Neues von BeYOUtiful:

GSC ist Deutscher Meister im DiscoDance

Garbsen, 08.10.2018 - Am vergangenen Wochenende machte sich die Gruppe BeYOUtiful zusammen mit dem Solo Madeleine Brauer des GSC mit dem vereinseigenen Bus auf den Weg nach Limburg. Denn dort fand die Deutsche Meisterschaft im Disco Dance statt. Am Sonntag Morgen ging zunächst Madeleine Brauer bei den Kindern in der Kategorie Solo Rising Stars an den Start. Maddi (wie sie von der Gruppe genannt wird) setzte sich gegen die sehr harte Konkurrenz aus dem Westen durch und ertanzte sich den vierten Platz. Am Nachmittag waren dann die Gruppen dran. Die Gruppe BeYOUtiful tanzt in der Kategorie der SuperStars. "Als amtierender deutscher Meister war der Wunsch natürlich sehr groß diesen Titel zu verteidigen", sagt Tänzerin Lisa Höppner. Die Gruppe tanzte sich direkt ins Finale und schaffte es erneut auf das Siegerpotest. Die sieben Freundinnen dürfen sich somit zweifacher deutscher Meister nennen. Dieses Mal waren die Wertungen jedoch sehr gemischt. Die Small Groupe erhielt von den internationalen Wertungsrichtern aus Deutschland, Norwegen, Belgien und Schweden die Bewertungen: 1,1,1,2,5. "Natürlich hat uns die fünf etwas überrascht, aber irgendwo ist es ja auch Geschmacksache und wir sind froh, dass es für uns gereicht hat und wir den deutschen Meistertitel verteidigen konnten", freut sich Trainerin und Tänzerin Sina Raffert. Für die Gruppe war das Tunier sehr emotional, da es das letzte Tunier für die erfolgreiche Gruppe in dieser Zusammensetzung war.

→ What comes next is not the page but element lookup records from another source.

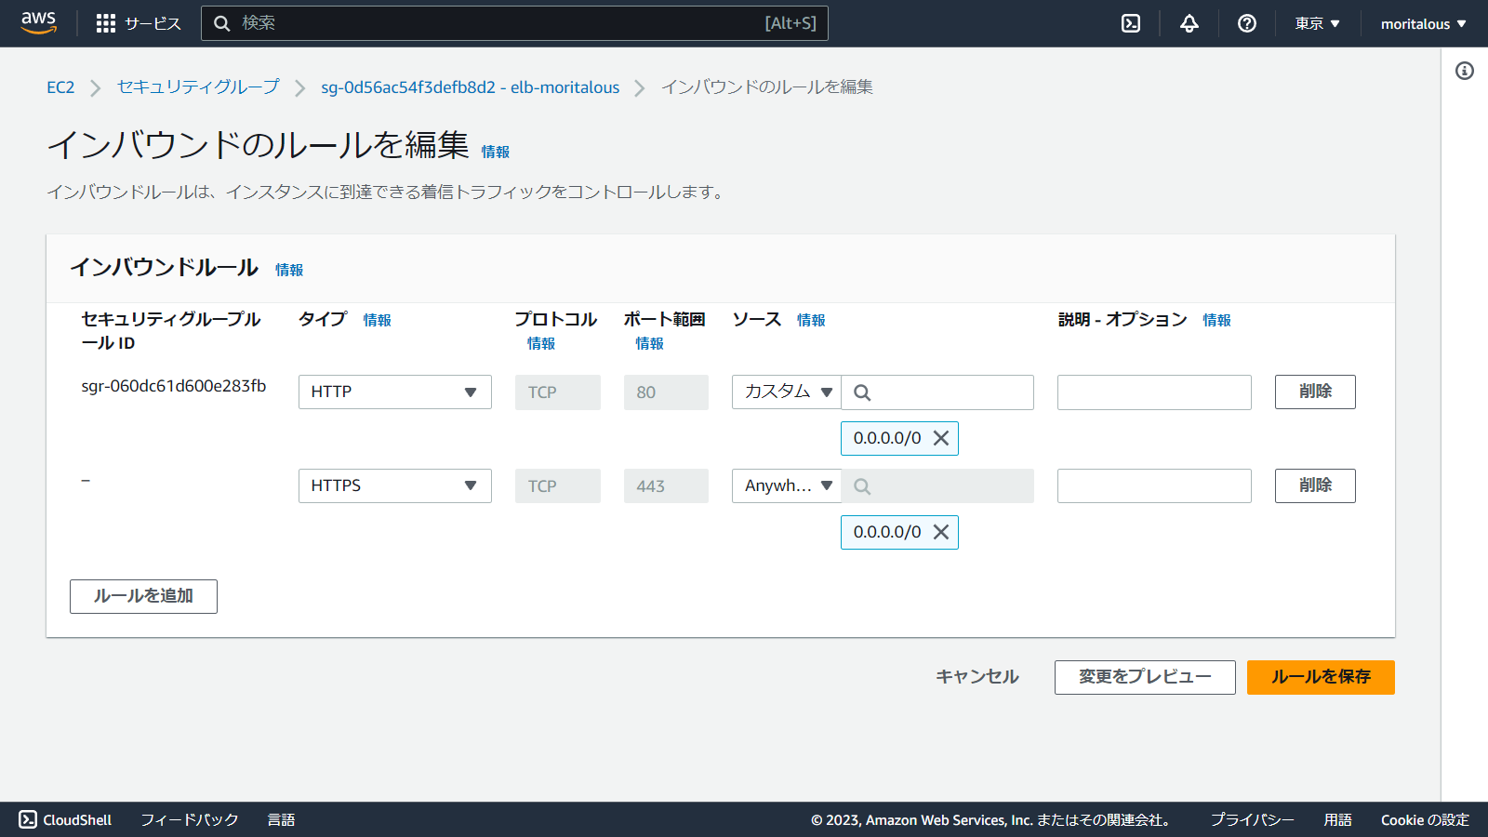Open the カスタム source dropdown
This screenshot has width=1488, height=837.
coord(785,392)
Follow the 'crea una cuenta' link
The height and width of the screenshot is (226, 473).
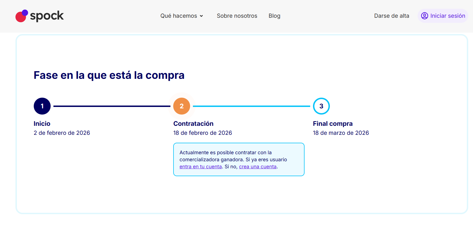click(x=258, y=167)
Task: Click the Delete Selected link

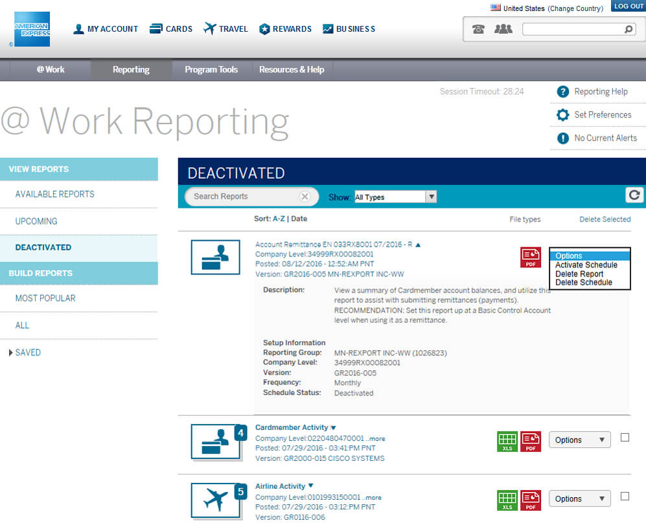Action: point(605,219)
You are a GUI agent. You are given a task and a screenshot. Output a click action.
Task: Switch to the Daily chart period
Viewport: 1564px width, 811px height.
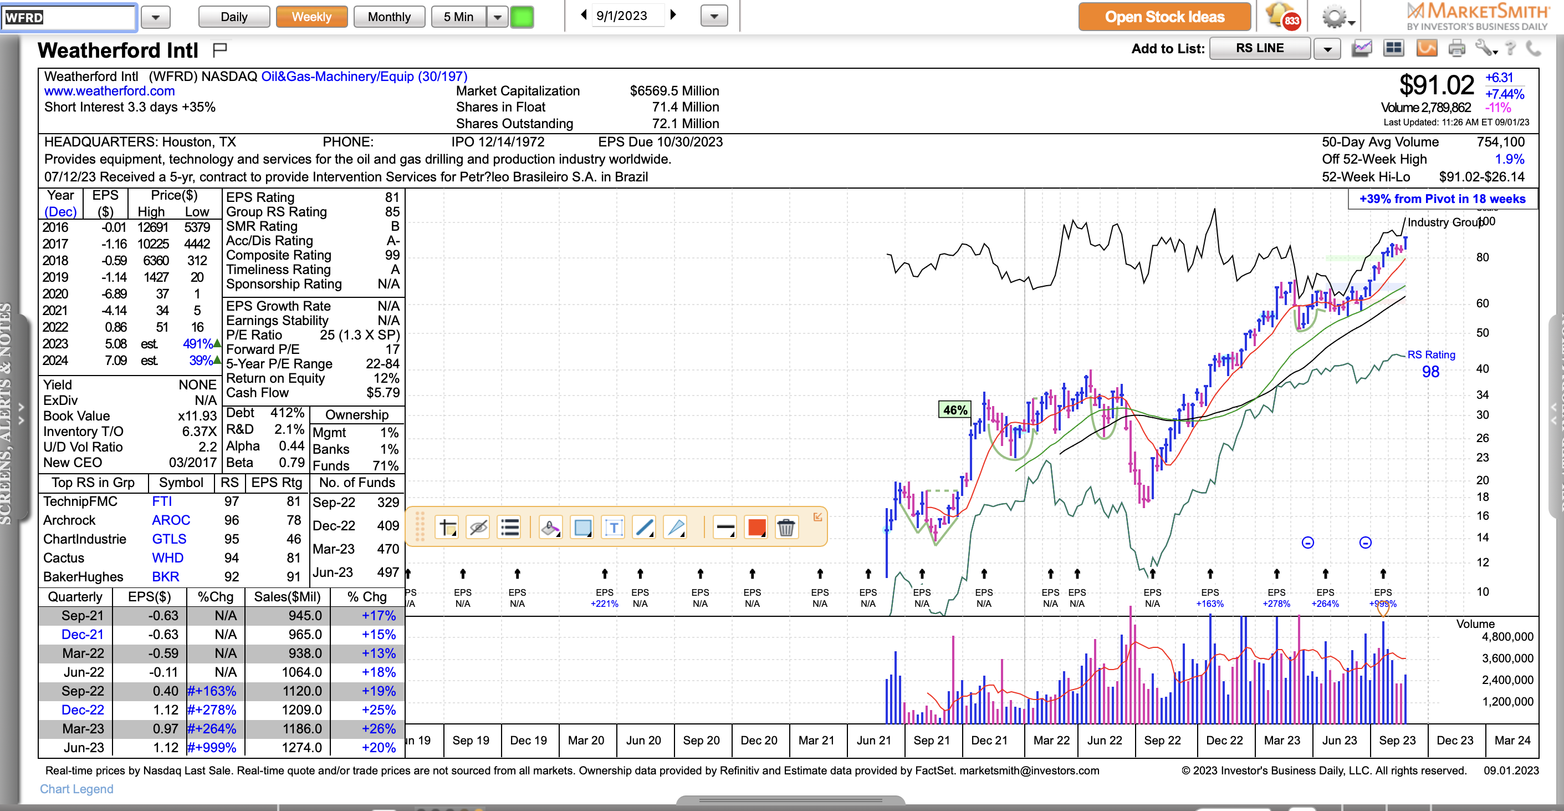tap(234, 17)
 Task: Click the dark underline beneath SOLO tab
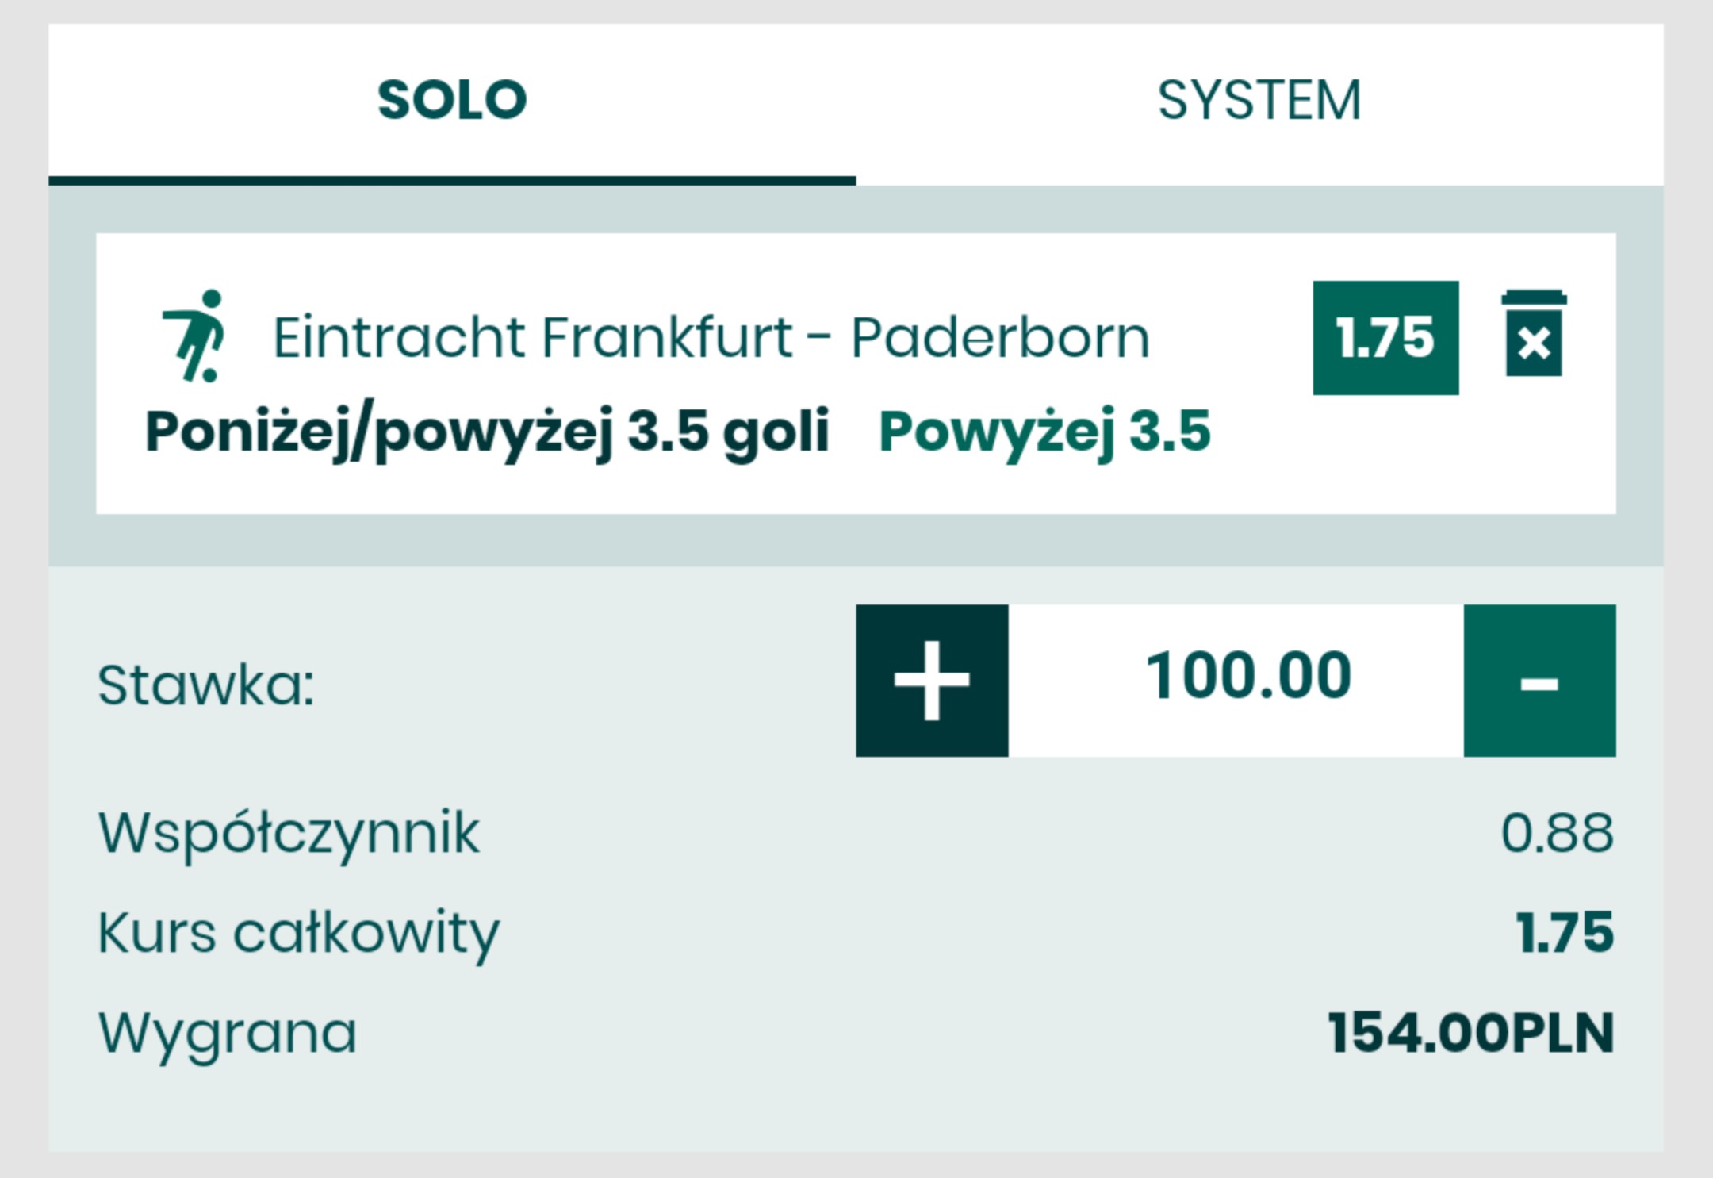(452, 181)
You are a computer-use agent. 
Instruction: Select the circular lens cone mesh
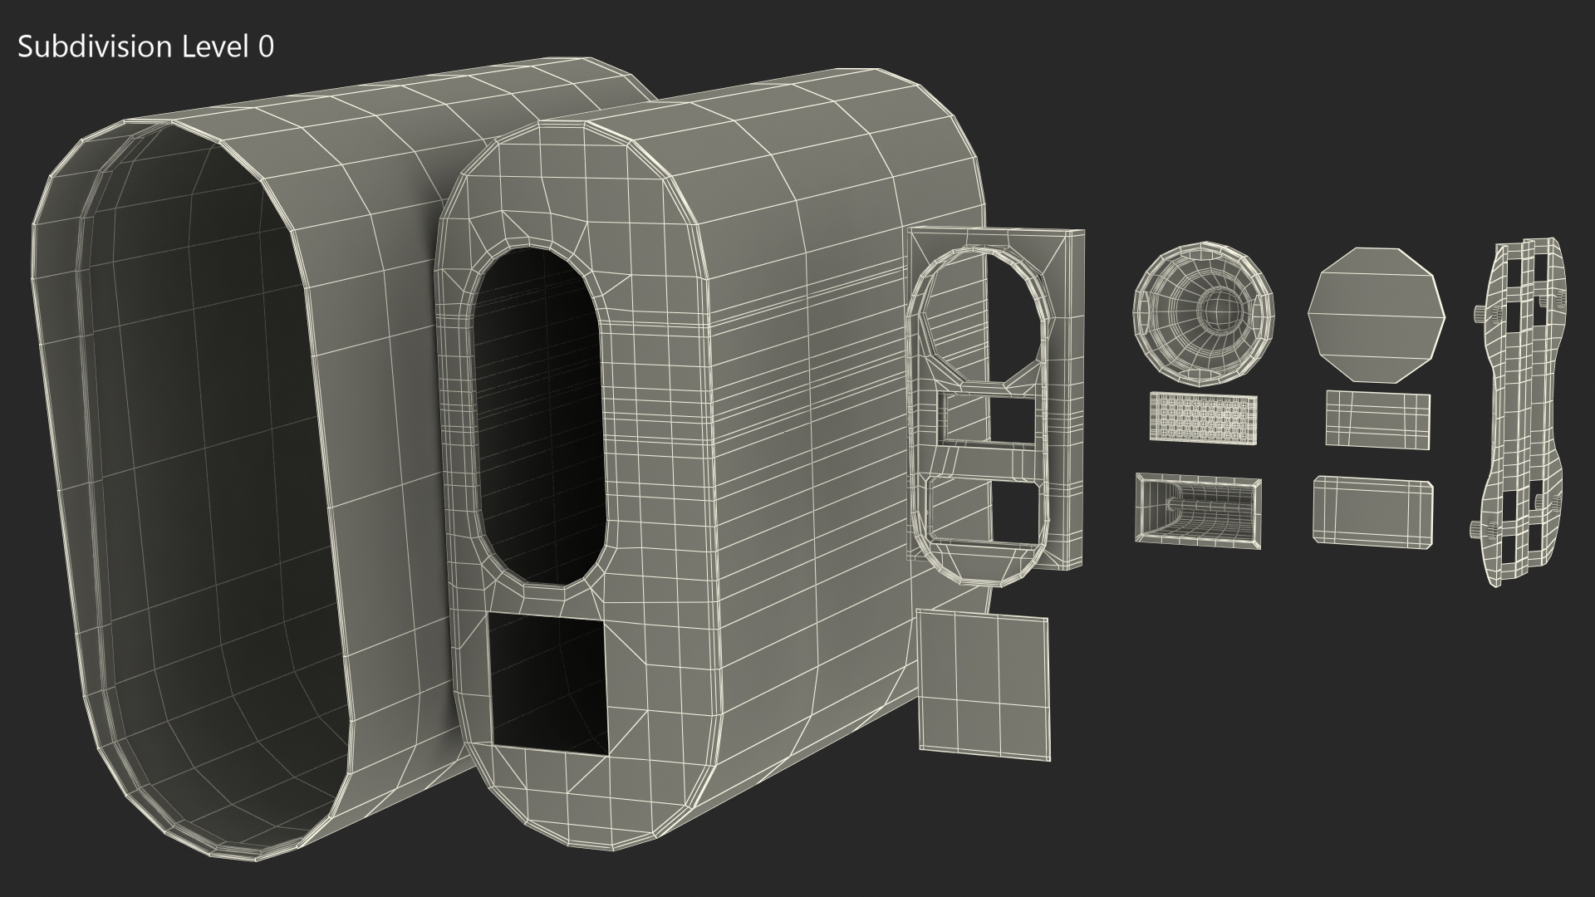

Die Tänzerinnen Mairna Wellmann, Rabea Hundertmark, Lara Voigt, Madeleine Gerlach, Adriana Kahl, Lisa Höppner und Kim und Sina Raffert haben über zwei Jahre lang alle deutschen Titel gewonnen, sowie einen Vize Titel beim World Cup und den 5.ten Platz auf der Europameisterschaft in Russland. Getrübt wird die Freude über diese tollen Erfolge dadruch, dass Tänzerin Madeleine Gerlach sich bei der Finalrunde verletzt hat. Sie wird in den nächsten Wochen operiert. "Wir alle hoffen, dass Madeleine schnell wieder fit wird", sagt Kim Raffert.